We switched usbji.org over to Cloudflare last weekend. The site itself loads fine. When attempting to submit a form or to log in, however, the request always fails with a 524 timeout.
This timeout is spurious. If I bypass Cloudflare and attempt to log in (e.g. from the internal network), the login works fine, responding in less than a second. If, while the browser is still spinning, you stop the browser and refresh the page, the dashboard for an authenticated user will appear normally as well, and after that, you can click around and submit forms as an authenticated user without any problem. The same is true if, from the 524 error screen, you click on the supposedly failing URL.
This is a Drupal 7 site with CiviCRM. We have multiple such sites set up on Cloudflare and this is the first time we have ever encountered this problem. The server is not under load or remotely close to it, and indeed connections to this server are restricted to Cloudflare IPs.
I have attempted the following:
tried all three SSL settings (our other sites are all set to Full (strict) and work fine)
set page rules to bypass Cloudflare for the login and CiviCRM URLs
The Speed Test, incidentally, was also failing for www.usbji.org .
We self-host with Cogent. There is no rate limiting in place, but even if there were, it would not explain why other sites on the same server would come up. It seems like Cloudflare is fine with GETs, but fails to detect a successful POST.
Thanks for all the responses thus far. In attempting to create a test account that didn’t have access to certain backend functionality, I’ve discovered that the failures seem to occur when there is a redirect after login. That is, users of certain roles get redirected to one screen after login, users of different roles to another screen. If I remove the redirects, the login proceeds as normal; otherwise, it stalls out in the browser, even though the CMS log says the redirect was successful.
I’ve no idea why this should be the case; these are application redirects, not Apache or network redirects.

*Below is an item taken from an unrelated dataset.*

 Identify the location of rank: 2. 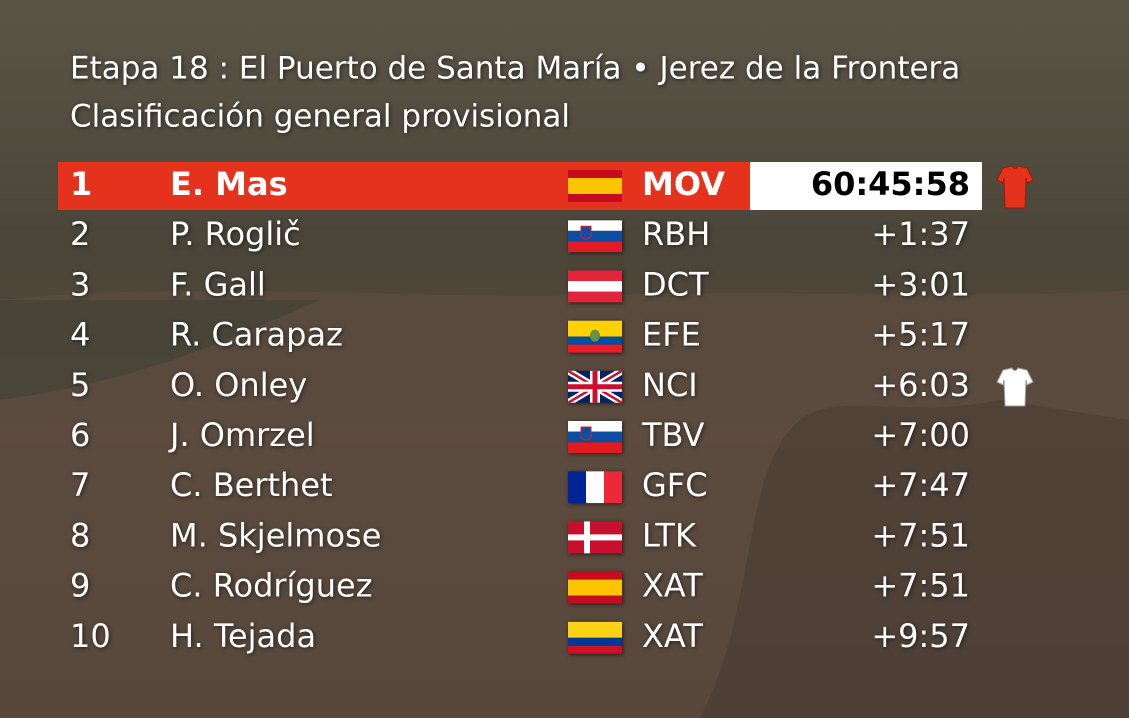
(80, 234).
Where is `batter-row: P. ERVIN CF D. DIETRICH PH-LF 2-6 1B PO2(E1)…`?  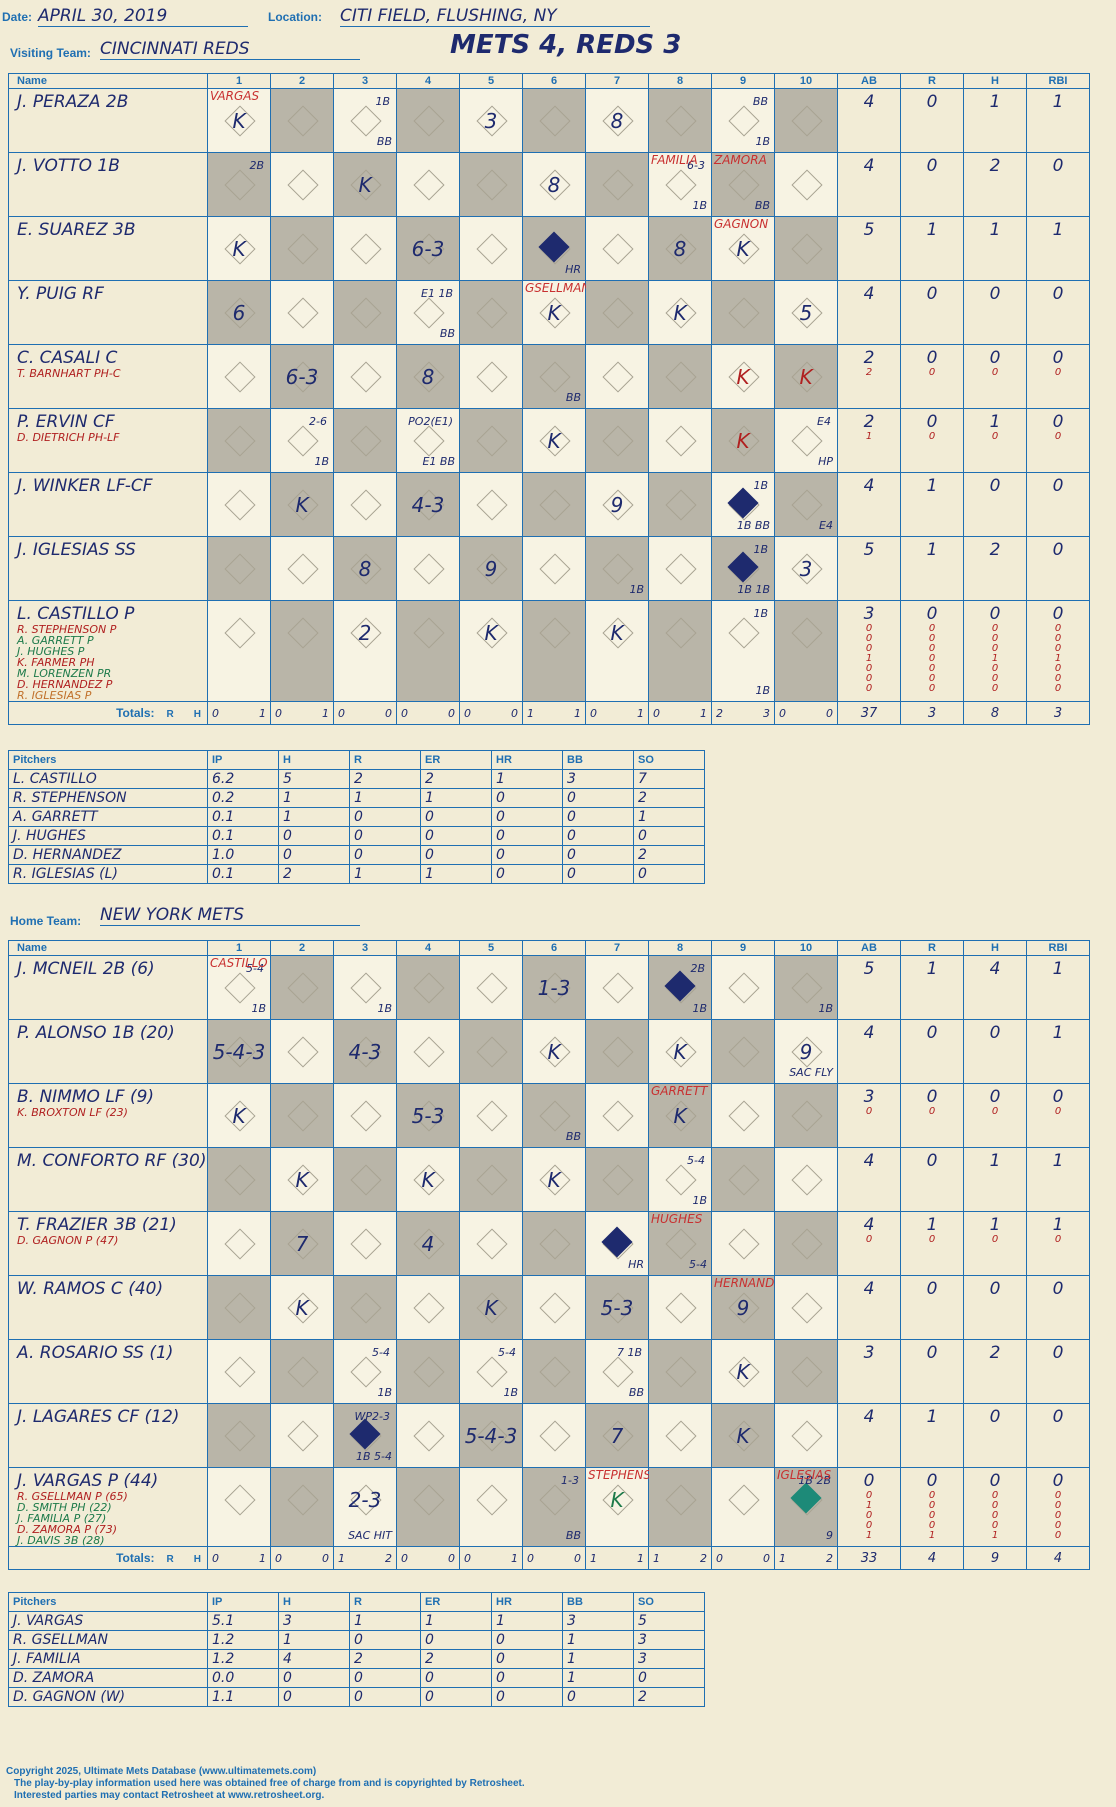 batter-row: P. ERVIN CF D. DIETRICH PH-LF 2-6 1B PO2(E1)… is located at coordinates (549, 440).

I’m not super familiar with Drupal but my primary job is dealing with PHP. if you are able to send me the script responsible for redirecting users and you make the test account as discussed then I’d be happy to look into it for you. I also understand that you don’t want to expose any part of your sites back end on a public forum so if it’s not possible to make a test account that doesn’t expose sensitive areas of your site we can try some other work around.
Thanks. The behavior occurs both with the Login Destination module as well as if I configure the redirect using Rules. Both call drupal_goto() which issues a 302 redirect to the destination path, and I suspect this 302 is confusing the proxy somehow.
Peculiarly, we opened up port 443 for outbound connections, and now things have returned to “normal.” This is, suffice to say, a very unexpected coincidence, but I am not well-versed in the vagaries of networking. I surmise that once Drupal issues the redirect, the web server tries to open a connection to the destination but couldn’t, because we had it blocked on our firewall, hence the operation never completed, hence Cloudflare timed out.
I greatly appreciate all the participation in this thread regardless. Happy New Year.